In this appeal, the defendant argues that the photographs are grisly,
inflammatory and of little probative value. The state contends that the photographs
were necessary to show the nature and extent of the injuries the victim suffered.
The trial court found that the photographs were relevant to show that a death
occurred and the various wounds the victim suffered, to illustrate the testimony of
the medical examiner, and to demonstrate the direction of the pellets.
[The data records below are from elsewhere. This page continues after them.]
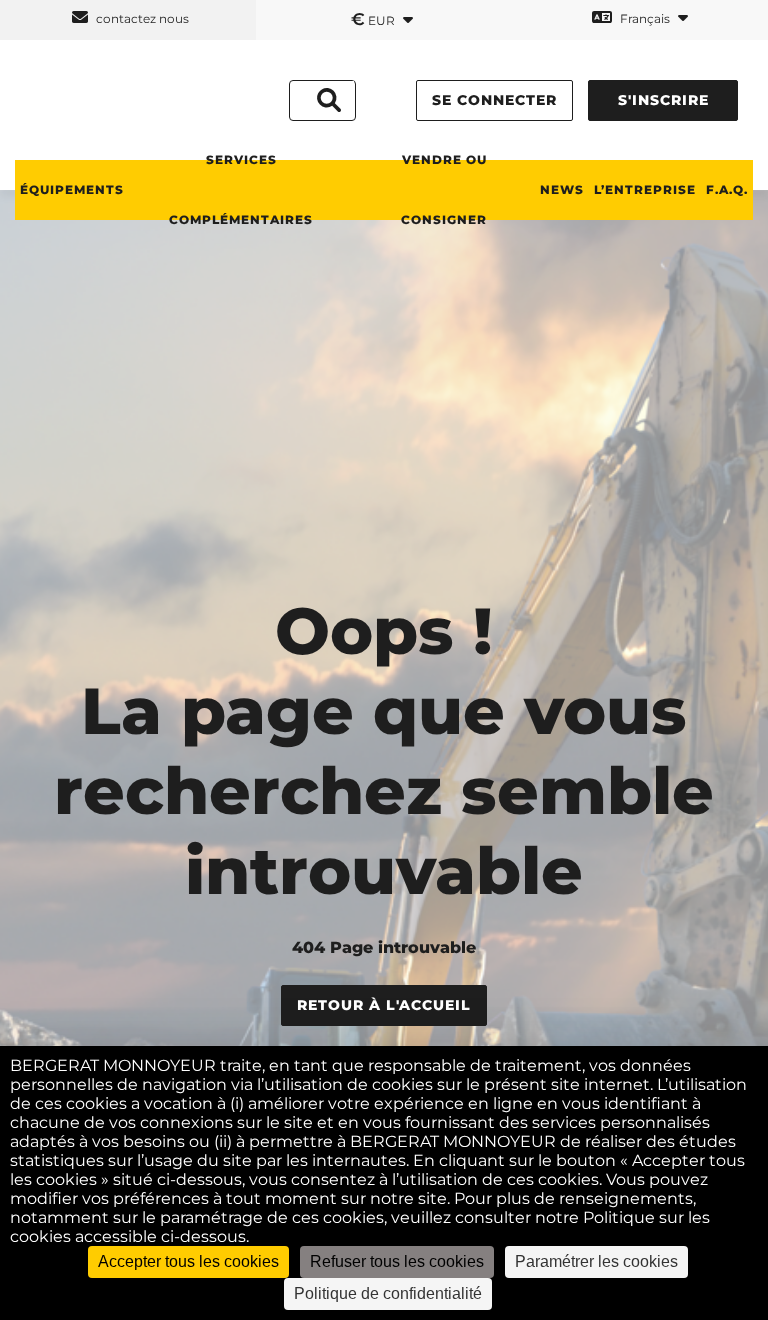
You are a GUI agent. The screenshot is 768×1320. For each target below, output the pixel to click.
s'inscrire (663, 100)
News (562, 189)
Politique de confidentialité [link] (388, 1293)
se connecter (494, 100)
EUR (374, 19)
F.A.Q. (727, 189)
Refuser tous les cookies (397, 1261)
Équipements (72, 189)
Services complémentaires (241, 189)
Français (645, 18)
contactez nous (141, 18)
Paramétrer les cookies (596, 1261)
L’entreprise (645, 189)
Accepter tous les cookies (188, 1261)
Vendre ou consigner (444, 189)
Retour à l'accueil (384, 1005)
Although it
is a close question in this case, we conclude that the trial court did not abuse its
discretion in admitting the photographs.
To be admissible, a photograph must be relevant to some issue at
trial, and the prejudicial effect of the photograph must not outweigh its prejudicial
value. State v. Bush, 942 S.W.2d 489, 514 (Tenn. 1997); State v. Banks, 564
S.W.2d 947, 951 (Tenn. 1978). The admissibility of photographs is within the sound
discretion of the trial court and the court’s determination will not be overturned on
appeal except upon a clear showing of abuse of discretion. Bush, 942 S.W.2d at
514; State v. Bordis, 905 S.W.2d 214, 226 (Tenn. Crim. App. 1995).
As a general rule, where medical testimony adequately describes the
degree or extent of the injury, gruesome and graphic photographs should not be
admitted. State v. Jennifer Collins, No. 03C01-9704-CR-00143, slip op. at 15
(Tenn. Crim. App., Knoxville, Mar. 3, 1998) (citing State v. Duncan, 698 S.W.2d 63
(Tenn. 1985)), perm. app. denied (Tenn. 1998); State v. Cynthia Roberson, No.
02C01-9503-CC-00059, slip op. at 14 (Tenn. Crim. App., Jackson, Dec. 28, 1995).
This court has noted an increasing concern that courts may become too liberal in
their admission of inflammatory autopsy photographs. Collins, slip op. at 15-16.
13
Photographs made during or after an autopsy should be scrutinized and examined
prior to being shown to the jury. State v. James Dubose, No. 01C01-9405-CC-
00160, slip op. at 20 (Tenn. Crim. App., Nashville, Aug. 25, 1995), aff’d on other
grounds, 953 S.W.2d 649 (Tenn. 1997).
In State v. Banks, the supreme court recognized “the inherently
prejudicial character of photographic depictions of a murder victim. . . .” 564 S.W.2d
at 951. The court suggested a variety of factors for consideration by the trial judge
including the “value of photographs as evidence, . . . their accuracy and clarity, . .
. whether they were taken before the corpse was moved . . . [and] the inadequacy
of the testimonial evidence in relating the factors to the jury.” Id. Moreover,
photographs that are unfairly prejudicial must be excluded. Banks, 564 S.W.2d at
951 (quoting Advisory Committee Note to Federal Rule of Evidence 403). Evidence
that is unfairly prejudicial has been defined as that “which only appeals to
sympathies, conveys a sense of horror, or engenders an instinct to punish. . . “
Collins, slip op. at 13 (citing to J. Weinstein and M. Burger, Weinstein’s Evidence
Manual 6-20 to 6-21 (Student ed. 1987)).
The photographs in this instance are grisly. The victim is lying naked
on the slab in the morgue. Pools of blood that may or may not be attributable to the
autopsy process have formed behind his head. However, the pictures illustrate the
various wounds that led to the victim’s death. The photograph of the victim’s left
hand was relevant to the question of whether the victim could have held his revolver
when he got out of the car.10 Using the photographs, the medical examiner
described for the jury the path and trajectory the pellets followed.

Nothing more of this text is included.